PEX stands for cross-linked polyethylene. The letter that follows [A, B, or C] simply signifies the type of manufacturing method, used to cross link the polyethylene, not the grade of PEX.

PEX A is made using the Peroxide, or Engel, method.
PEX A is very flexible, and doesn’t show any coil memory; so, you can repair minor kinks, with a heat gun.
A lower bending radius in PEX-A [6 times the OD vs. 8 times the OD for PEX-B & C] can be useful, in boat plumbing.

PEX B is formed using Silane, or Moisture Cure, method. This is the most common, and [generally] cheapest, PEX pipe type.

PEX C is created using the Electronic Irradiation, or Cold, method of cross-linking.

Since oxygen can promote corrosion and rust to develop, in the ferrous components of a heating system, boilers, radiant floor heating applications, or baseboards usually require PEX tube, with an oxygen barrier, which meets DIN 4726 standard, for oxygen permeability. It is often/usually [?] not approved, for use with potable water, so check.

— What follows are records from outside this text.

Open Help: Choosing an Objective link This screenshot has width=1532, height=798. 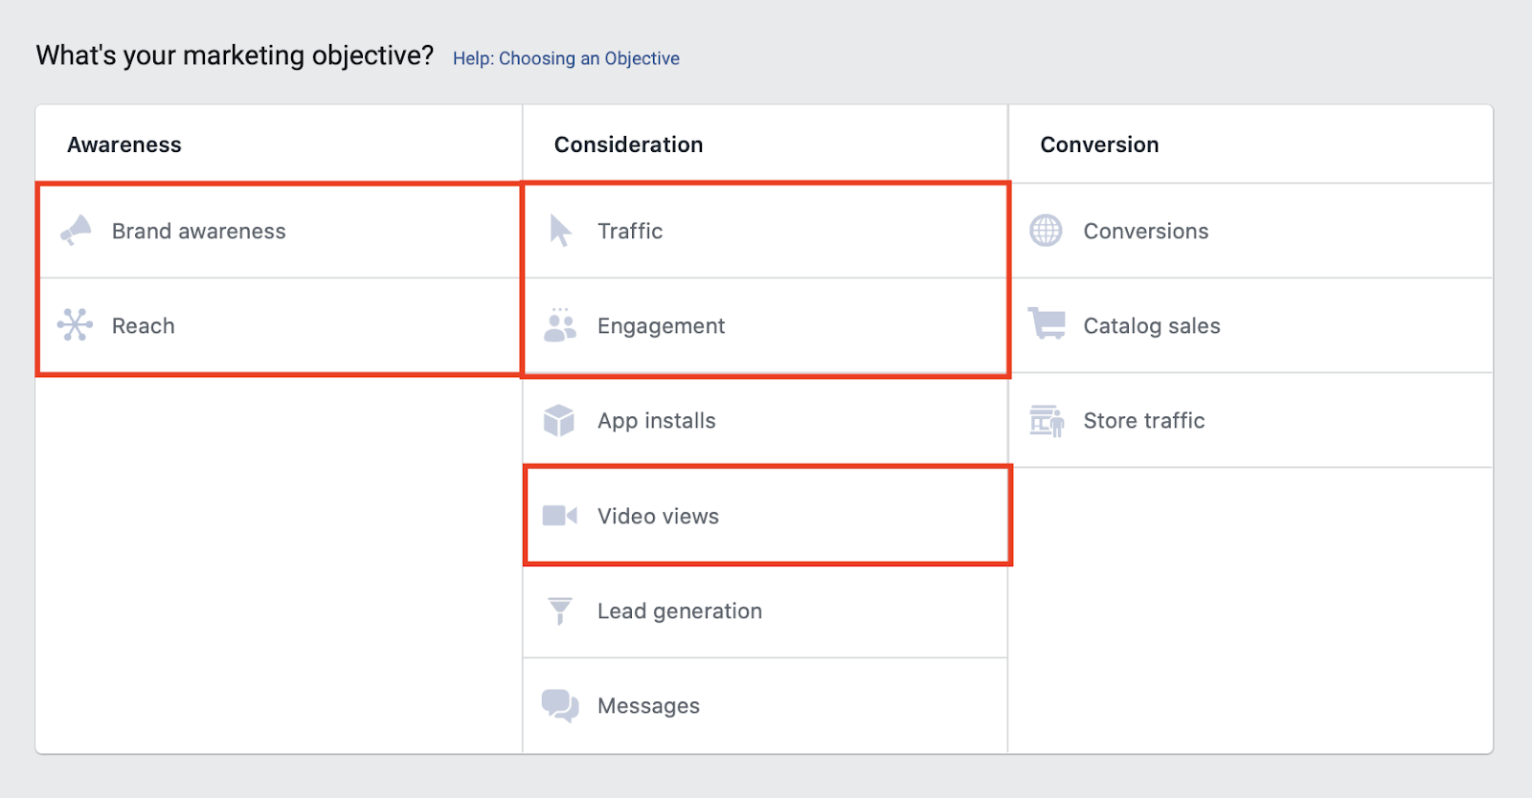[566, 58]
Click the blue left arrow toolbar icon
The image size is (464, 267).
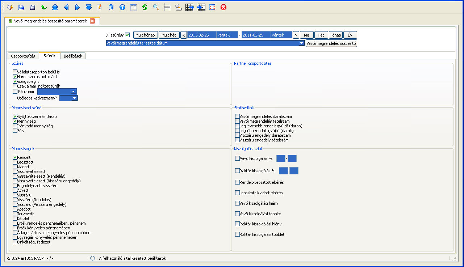(66, 7)
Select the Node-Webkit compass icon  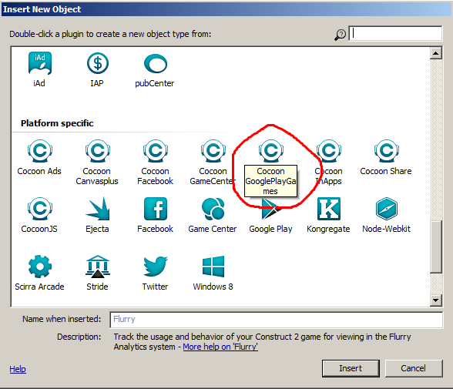(387, 209)
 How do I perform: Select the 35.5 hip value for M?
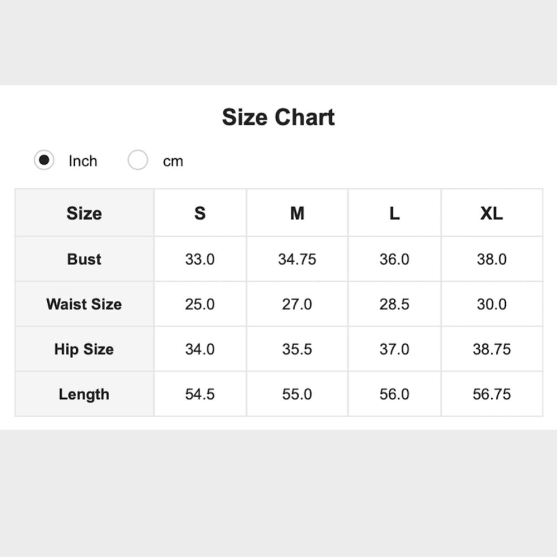click(297, 349)
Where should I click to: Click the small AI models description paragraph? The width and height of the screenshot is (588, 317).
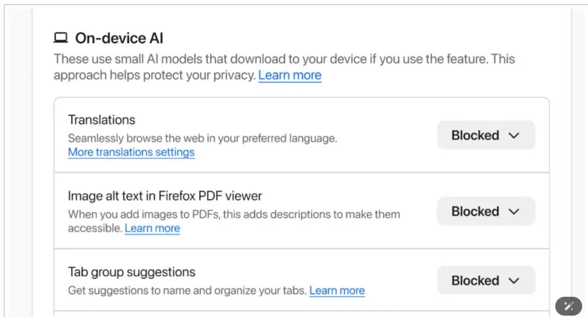click(x=283, y=59)
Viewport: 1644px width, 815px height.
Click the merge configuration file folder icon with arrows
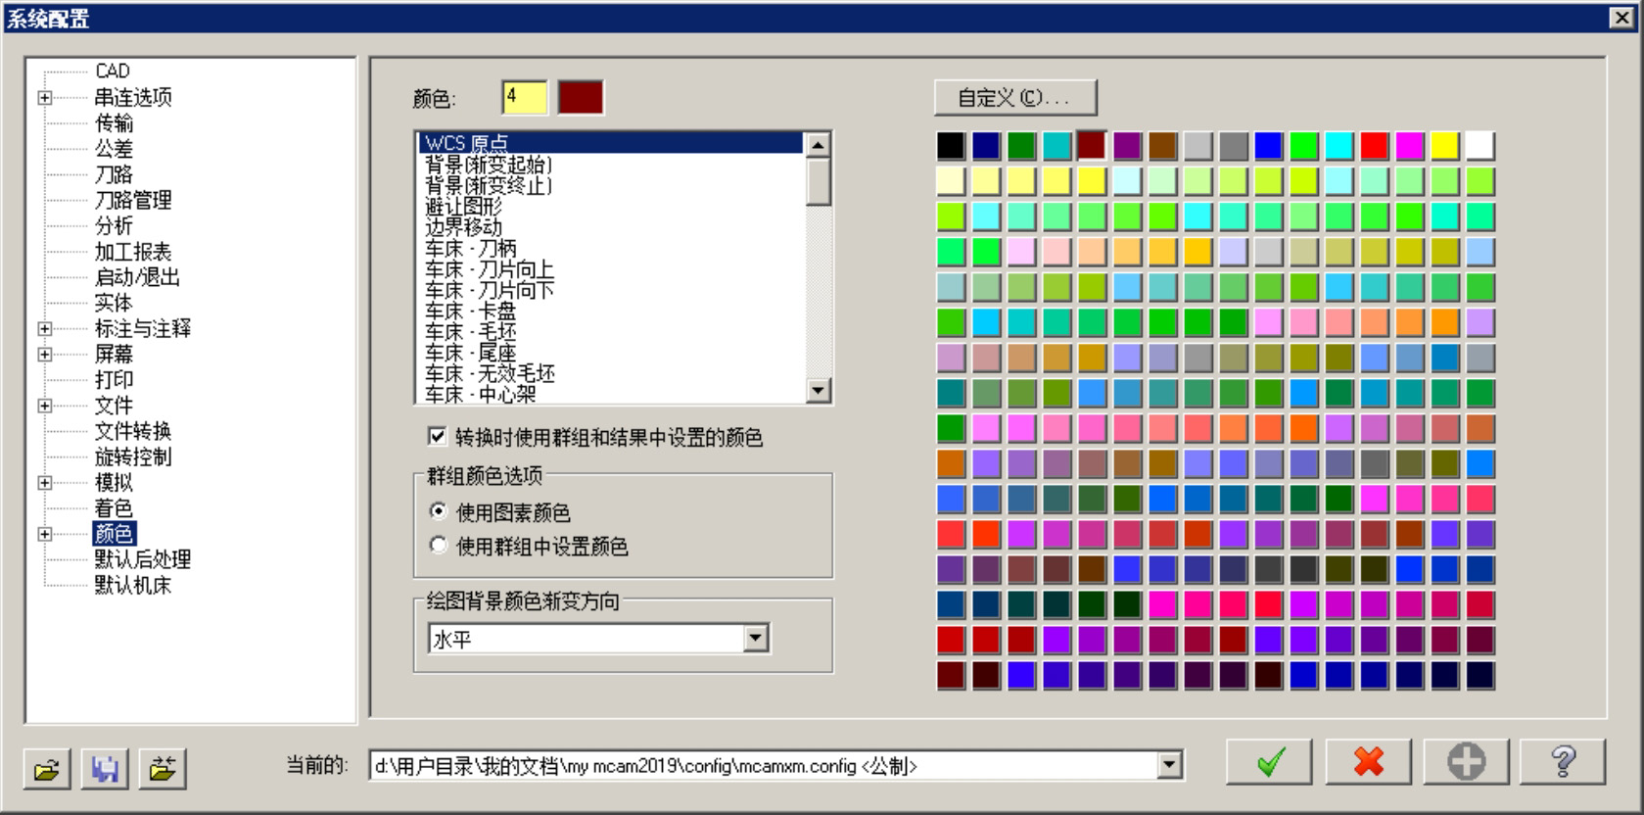point(163,769)
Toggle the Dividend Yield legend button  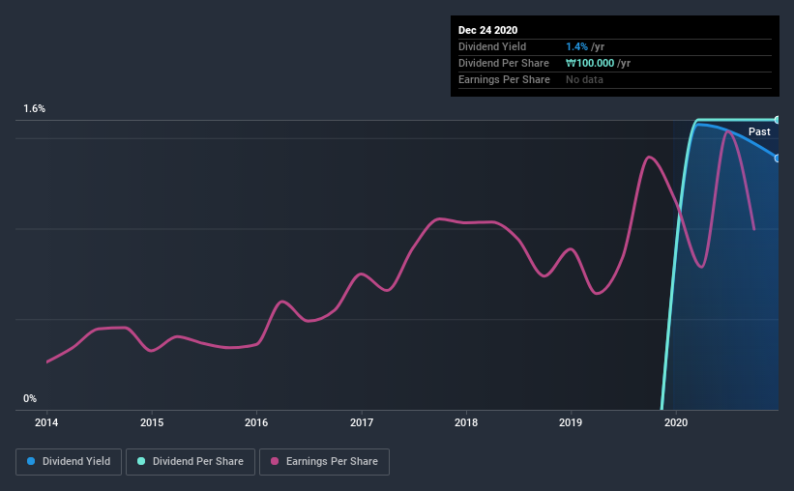coord(69,462)
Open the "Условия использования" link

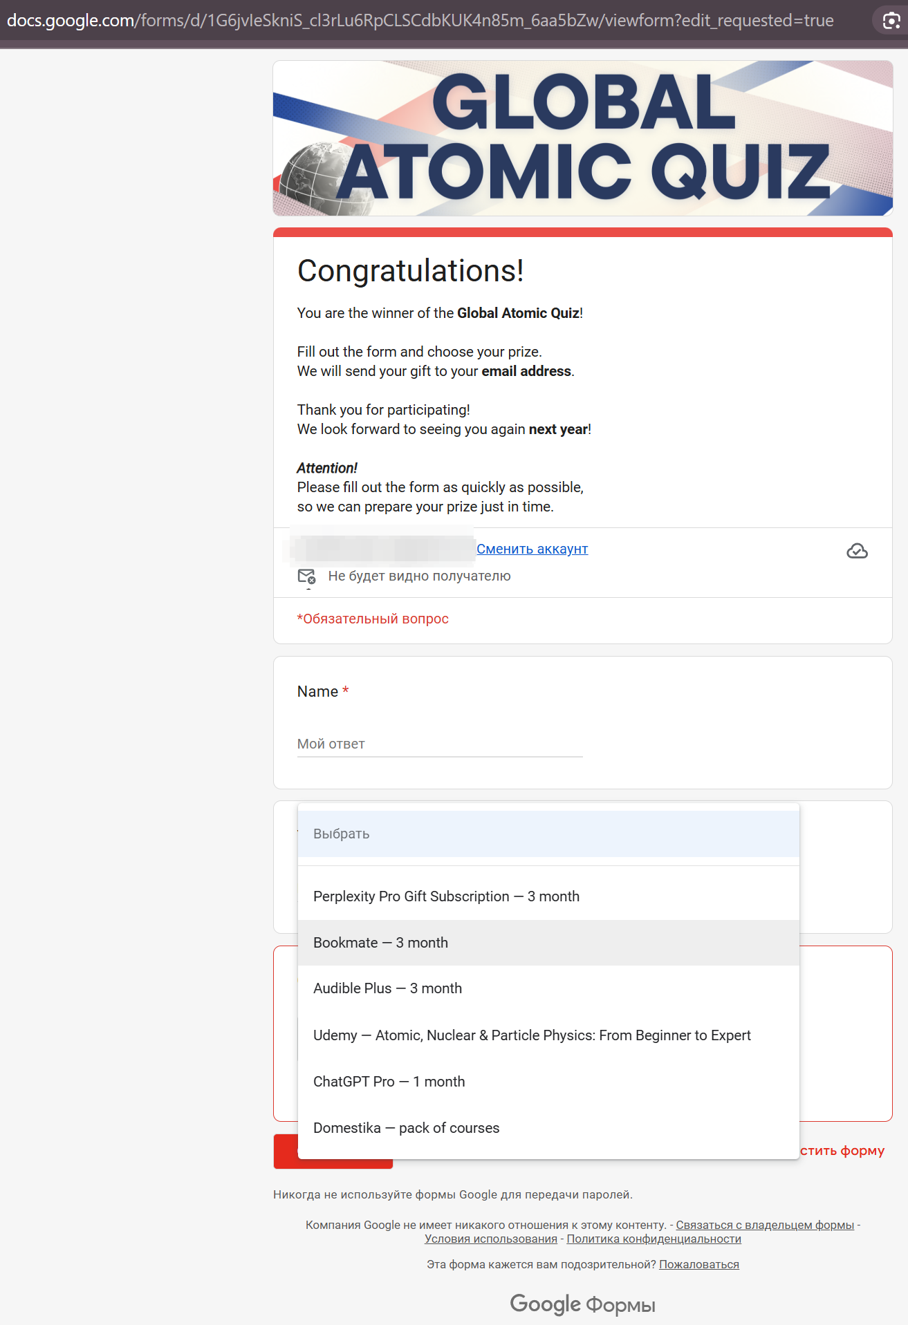(490, 1239)
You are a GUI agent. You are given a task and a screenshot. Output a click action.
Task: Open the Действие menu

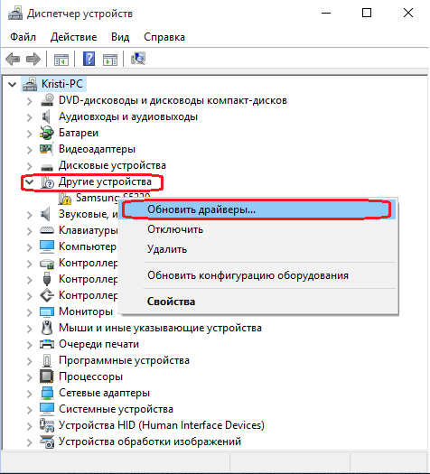click(x=73, y=37)
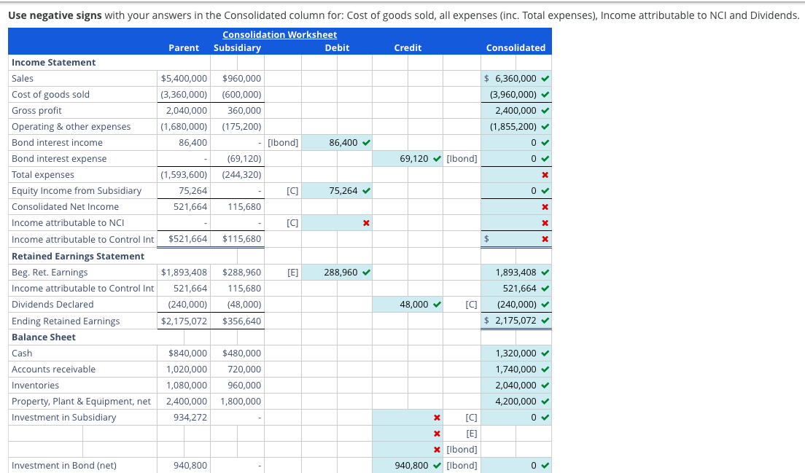Click the Income attributable to NCI debit input box
The width and height of the screenshot is (805, 473).
pyautogui.click(x=335, y=222)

Material Designation Code:
They all have a Material Designation Code. All PEX pipe is assigned one of these codes, based on their level of chlorine resistance, UV resistance, and hydrostatic design basis (HDB), or pressure rating, as determined in ASTM F876/F877, and SDR9 dimensional standard.
The highest code is PEX 5306.

The first digit is chlorine resistance. The highest rating is a Class 5.

The second digit is UV resistance. The highest rating is a Class 3, which indicates a six-month UV resistance.

The last two digits is the HDB, which is the same for all the PEX tubing sold in the U.S. This will be “06,” indicating a 630 HDB, or a pressure rating of 160 psi at 73 F.

Note: PEX pipe is not approved for continuous UV exposure, so should not be used, or stored, in direct sunlight.